Devam ediyorum: Bu seçilen tek kişi üst düzey tüm kamu görevlilerini belirleyecek, daha önemlisi ülkenin ulusal güvenlik politikalarını oluşturacak, yüksek yargı organlarının üyelerini belirleyecek, çıkardığı kararnamelerle yasama yetkisini kullanacak ve tüm bunları yaparken bir siyasal partinin de genel başkanı olacak. O seçilen kişi Meclisi tek başına feshedebilecek, Meclis ancak beşte 3'le erken seçime gidebilecek. Bu liste daha uzar değerli arkadaşlar.
Ben sizden şu soruyu vicdanlarınıza sormanızı istiyorum: Eğer tüm bu yetkiler sizin düşüncelerini ve yönetim anlayışını benimsemediğiniz, toplumu kutuplaştıran tek bir kişiye verilse ne hissederdiniz? Değerli arkadaşlar, bugün Türkiye'nin yüzde 50'si büyük bir endişe içinde olan biteni izliyor. Toplumsal mutabakatın metni olması gereken anayasa tasarısı bu teklifle toplumsal parçalanmanın metnine dönüşüyor. Bu Anayasa değişikliği Türkiye Cumhuriyeti'nin bekası için bir tehdittir. Yeryüzünde hiçbir ülke yok ki yargı bağımsızlığı olmadan ayakta kalsın, yeryüzünde hiçbir ülke yok ki denge ve denetleme mekanizmaları çalışmadan kalkınsın. Korkarak ve üzülerek görüyorum ki ülkemiz hem demokrasi açısından hem mali açıdan hem ulusal güvenlik açısından bir felakete sürüklenmektedir. Bizler bunu görüyoruz, buradaki direncimiz, mücadelemiz, gizli oya riayet edilmesi için gösterdiğimiz hassasiyet bundandır; bundandır geceleri uykularımızın kaçması, gelecek kuşaklara karşı taşıdığımız ağır sorumluluktandır bütün çabamız.
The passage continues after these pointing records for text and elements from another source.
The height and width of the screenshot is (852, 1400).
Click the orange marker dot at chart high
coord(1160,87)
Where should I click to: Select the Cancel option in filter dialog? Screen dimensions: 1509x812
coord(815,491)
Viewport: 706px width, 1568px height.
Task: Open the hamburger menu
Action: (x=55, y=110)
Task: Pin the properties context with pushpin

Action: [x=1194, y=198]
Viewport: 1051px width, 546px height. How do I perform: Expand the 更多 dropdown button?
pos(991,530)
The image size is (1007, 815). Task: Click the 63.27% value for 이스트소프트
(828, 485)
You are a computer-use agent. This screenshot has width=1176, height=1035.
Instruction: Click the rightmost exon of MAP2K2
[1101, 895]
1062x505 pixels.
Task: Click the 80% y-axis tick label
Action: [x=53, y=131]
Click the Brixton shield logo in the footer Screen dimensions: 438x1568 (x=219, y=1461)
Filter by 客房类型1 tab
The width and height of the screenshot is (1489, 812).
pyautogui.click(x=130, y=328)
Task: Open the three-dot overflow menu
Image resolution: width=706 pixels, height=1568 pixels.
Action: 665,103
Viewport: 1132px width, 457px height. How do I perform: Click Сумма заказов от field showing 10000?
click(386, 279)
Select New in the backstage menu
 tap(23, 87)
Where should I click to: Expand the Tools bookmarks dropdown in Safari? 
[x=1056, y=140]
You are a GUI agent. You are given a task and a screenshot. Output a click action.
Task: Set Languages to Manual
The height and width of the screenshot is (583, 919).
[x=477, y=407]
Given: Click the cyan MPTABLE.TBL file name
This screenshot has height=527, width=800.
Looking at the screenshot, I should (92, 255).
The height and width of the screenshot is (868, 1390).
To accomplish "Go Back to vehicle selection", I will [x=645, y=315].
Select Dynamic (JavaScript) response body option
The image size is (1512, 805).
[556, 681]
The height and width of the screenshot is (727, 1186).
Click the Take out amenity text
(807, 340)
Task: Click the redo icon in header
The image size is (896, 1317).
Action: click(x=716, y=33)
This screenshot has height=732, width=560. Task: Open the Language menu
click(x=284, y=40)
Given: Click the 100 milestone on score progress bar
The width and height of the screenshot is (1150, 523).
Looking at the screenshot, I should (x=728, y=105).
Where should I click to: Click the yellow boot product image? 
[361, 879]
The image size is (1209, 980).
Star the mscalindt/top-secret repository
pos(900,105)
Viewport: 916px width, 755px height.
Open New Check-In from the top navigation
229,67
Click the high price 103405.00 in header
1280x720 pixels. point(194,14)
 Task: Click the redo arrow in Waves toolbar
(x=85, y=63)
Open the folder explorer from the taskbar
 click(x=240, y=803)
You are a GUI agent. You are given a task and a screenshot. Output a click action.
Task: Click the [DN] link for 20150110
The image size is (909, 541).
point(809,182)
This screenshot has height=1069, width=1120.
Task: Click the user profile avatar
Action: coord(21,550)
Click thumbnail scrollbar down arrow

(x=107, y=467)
Değerli arkadaşlar, bugün ülkemizin ayrışmaya değil, birleşmeye ihtiyacı var. Irak'ta 2003'le başlayan savaş milyonlarca sivilin ölmesine sebep oldu. Suriye'de yaşanan dramı yüreğimiz sızlayarak seyrediyoruz. Lütfen, FETÖ'cü gerici kalkışmaya giden süreci hatırlayın, barış sürecini ve sonuçlarını hatırlayın, Ergenekon ve Balyoz yargılamalarını ve bu süreçte cezaevinde ölen vatanseverleri hatırlayın, dış politikada yapılan yanlışları hatırlayın.
Bu teklifi onaylayan arkadaşlarım, geçmişte çok hatalar yapıldı, sizleri son ve en büyük hatanızdan dönmeye davet ediyorum. Ülkemiz cumhuriyet tarihinin en büyük ulusal güvenlik problemini yaşarken, bir yandan ayrılıkçı, diğer taraftan gerici terör tehdidi altındayken, Mehmetçik Suriye'de savaşırken bu Anayasa değişikliğini görüşmek doğru değildir. Ülkemizde ekonomik kriz giderek derinleşirken, dış politikamız rüzgârda yaprak gibi oradan oraya savrulurken, ülkemizin her yerinde terörist eylemler canlarımızı almaya devam ederken, düşüncelerimizi anlatacağımız özgür basın kalmamışken, hepsinden önemlisi olağanüstü hâl devam ederken bu Anayasa değişikliğini görüşmek doğru değildir. Lütfen, bu hatadan dönün.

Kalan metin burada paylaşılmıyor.